WORK TO BE COMPLETED:
Restate word for word the lines from the one bearing "Click the back arrow beside (close)" through the end of the entries below, and leave every picture out.

INFORMATION SUPPLIED:
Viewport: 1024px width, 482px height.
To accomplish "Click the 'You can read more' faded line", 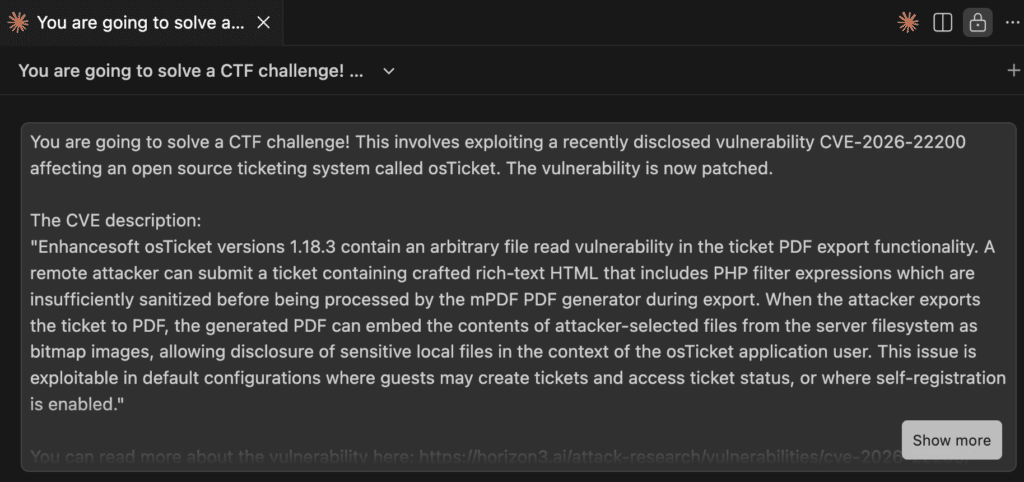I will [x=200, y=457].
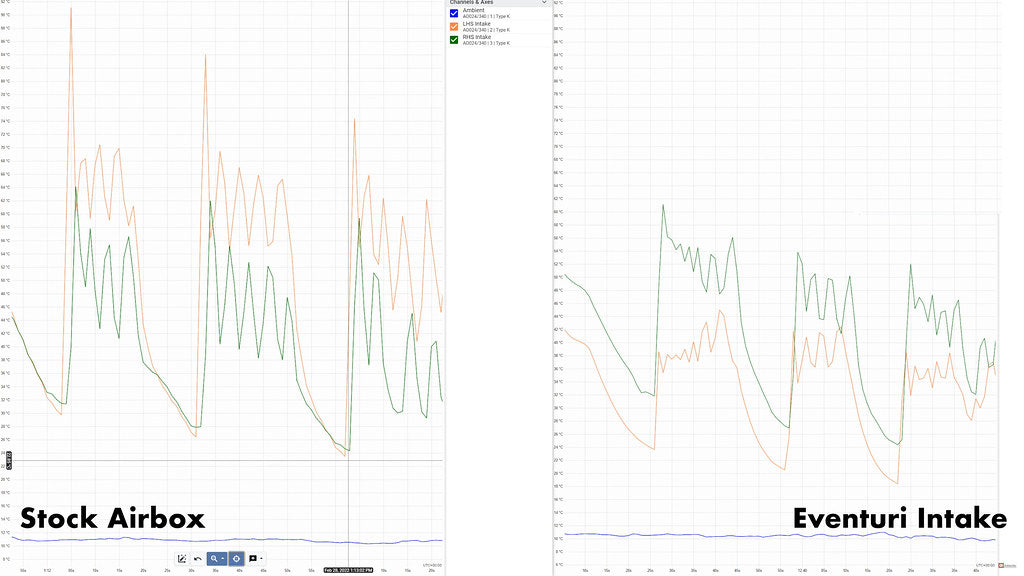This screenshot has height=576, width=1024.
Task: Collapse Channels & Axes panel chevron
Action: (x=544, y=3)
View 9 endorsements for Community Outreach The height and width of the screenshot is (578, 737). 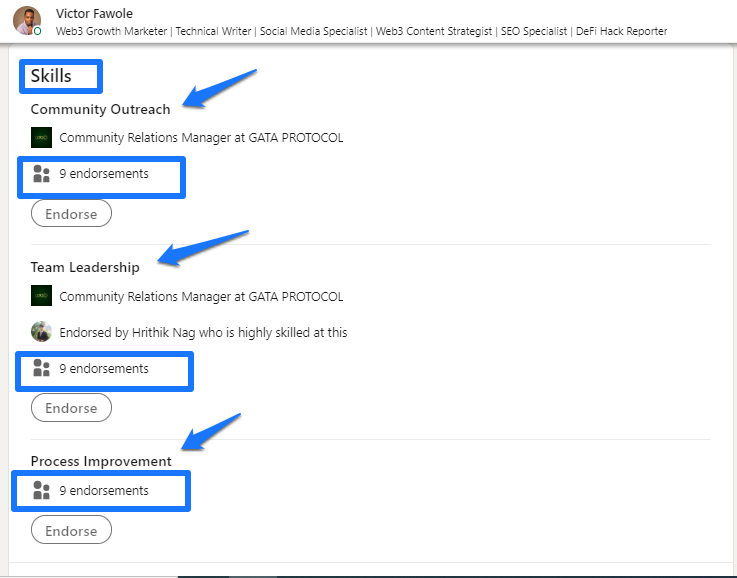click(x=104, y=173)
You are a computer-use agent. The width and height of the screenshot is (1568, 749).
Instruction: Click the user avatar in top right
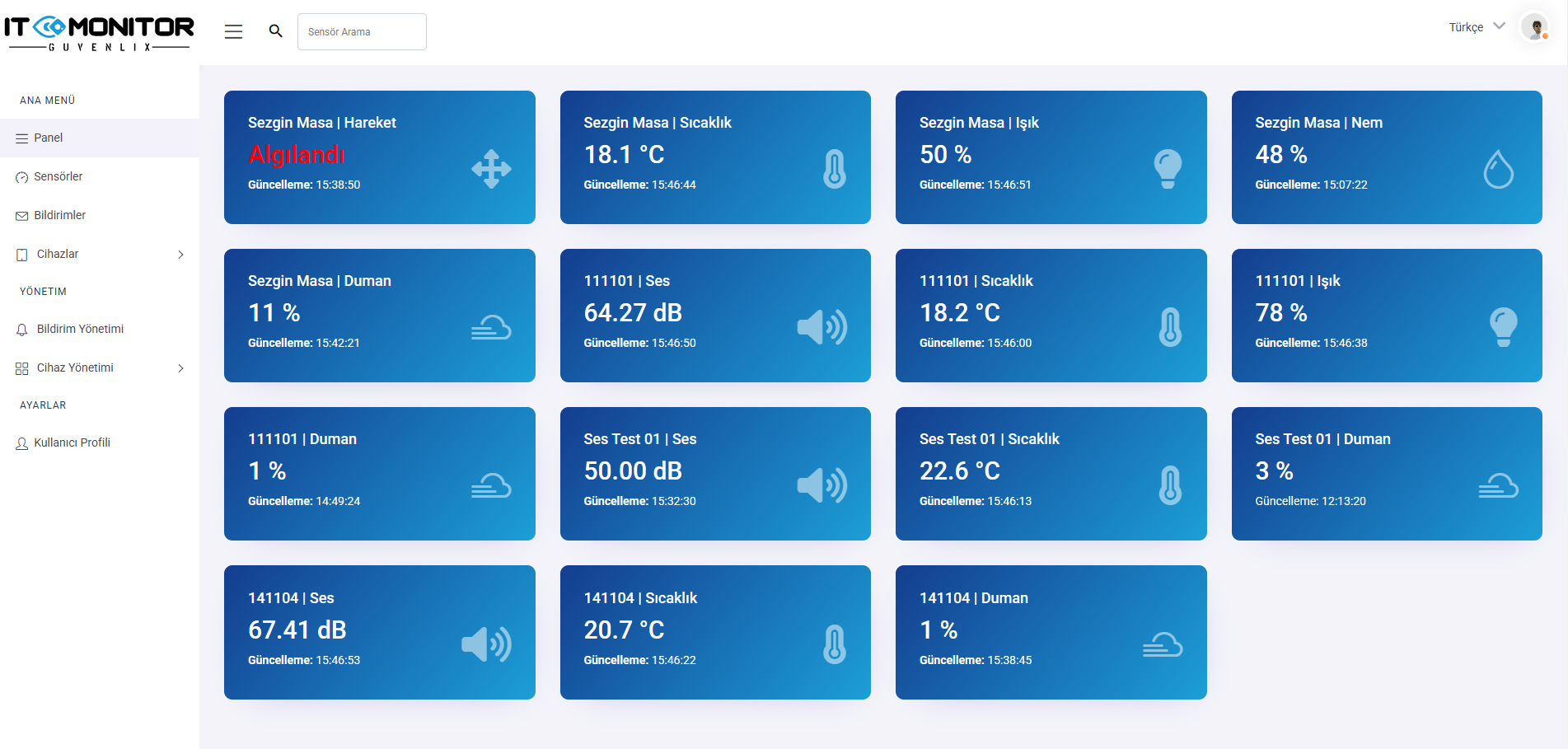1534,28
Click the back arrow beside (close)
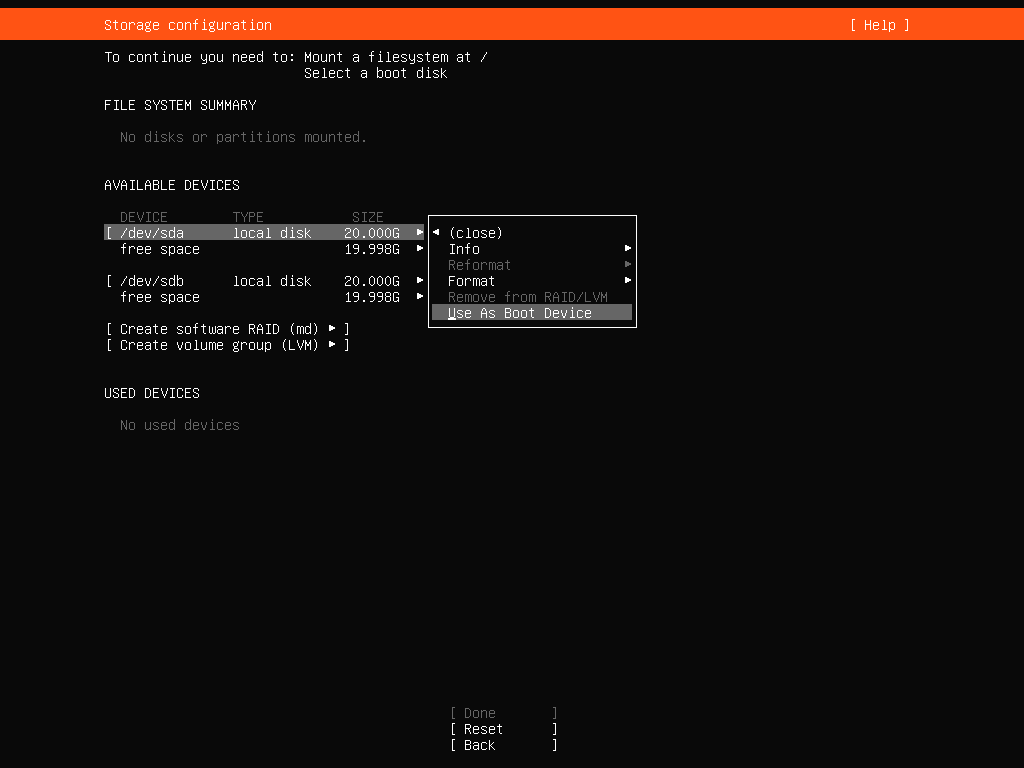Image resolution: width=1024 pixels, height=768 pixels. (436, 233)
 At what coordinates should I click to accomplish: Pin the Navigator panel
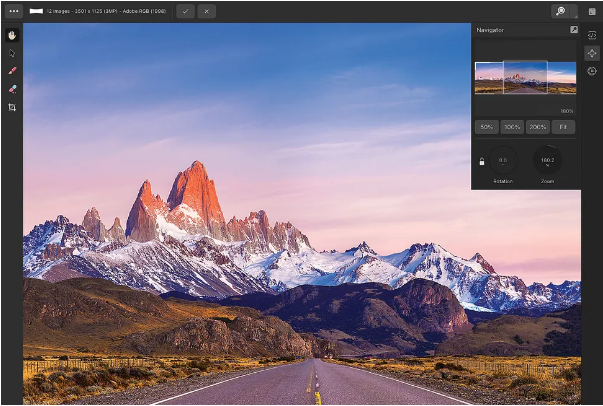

RESPONSE AREA:
Click the back arrow beside (close)
Image resolution: width=1024 pixels, height=768 pixels. (436, 233)
 At what coordinates should I click to accomplish: Pin the Navigator panel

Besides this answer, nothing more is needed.